By John Gruber
Upgraded — Get a new MacBook every two years. From $36.06/month with AppleCare+ included.
Ashlee Vance, writing for Bloomberg:
Apple’s utter dominance of the money-making end of the industry stems from its business model and unique brand. Since stumbling in 2013 with the slightly down-market iPhone 5C, the company has redoubled its focus on an annual, highly desired flagship phone at a high price, turning its back on cheaper models for the masses. With the iPhone as its main profit center, the world’s biggest company has been able to invest in developing its own speedy, power-efficient chips and sturdy, lightweight materials, as well as continuing to refine its software.
The 5C wasn’t a stumble. It’s fair to say it wasn’t a hit, but it didn’t hurt their overall business at all. The alternative would have been for Apple to keep selling the then-year-old iPhone 5 for another year at the same price points the 5C debuted at — and margins on the 5S were lower.

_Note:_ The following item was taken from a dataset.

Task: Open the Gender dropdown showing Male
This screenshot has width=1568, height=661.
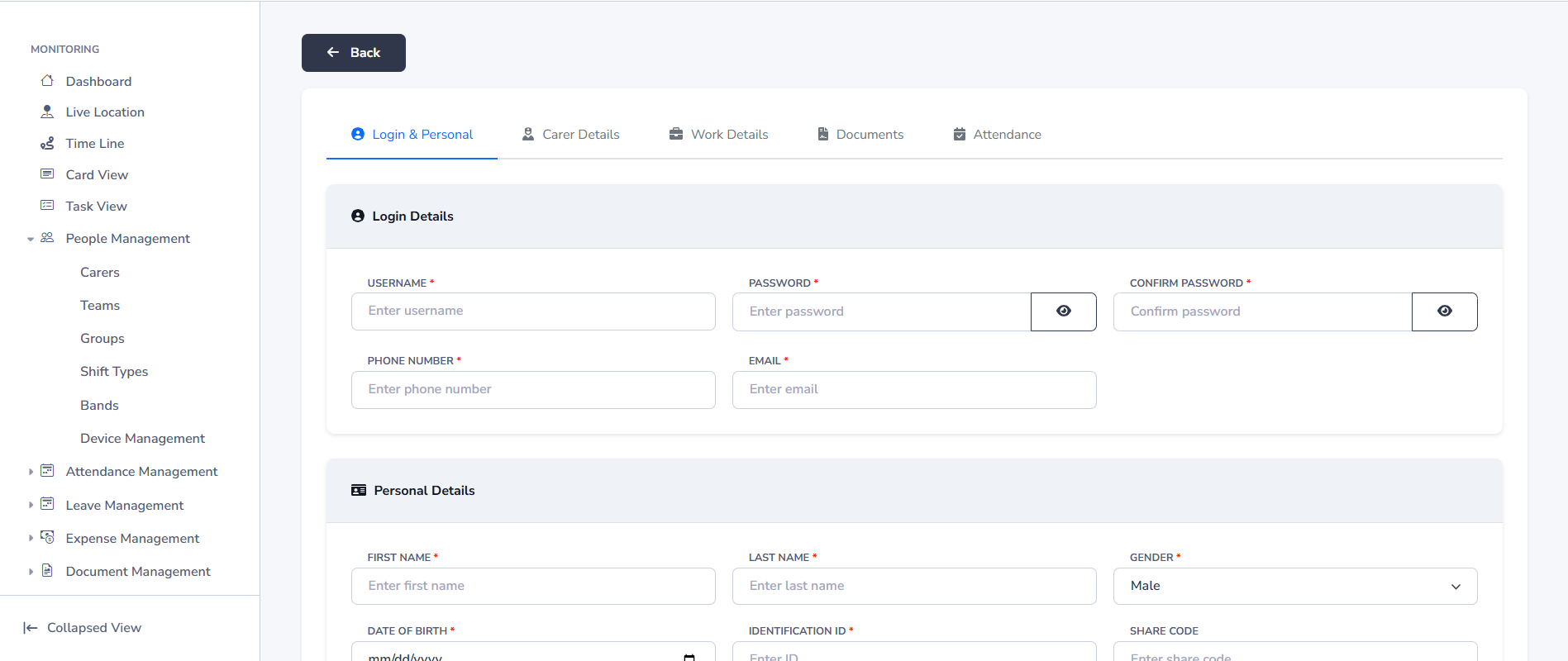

Apple’s 2013 “stumble” was that they still didn’t have larger displays in the then-new top-of-the-line 5S. Which in turn means the real stumble was back in 2010, when they began planning for the form factors for the iPhone 5/5S form factor.
Other large companies, including China’s Lenovo, have a tougher time rationalizing their phone businesses. Lenovo bought Motorola from Google last year for $2.9 billion, hoping to boost its fortunes by expanding beyond PCs. No such luck: In its last quarter, Lenovo’s mobility unit posted a $292 million loss that just about wiped out its PC business profits. The company says it can fix things by paring back the number of devices it sells, combined with a “faster, leaner business model.”
Remember when Google bought Motorola for $12.5 billion back in 2011? Good times.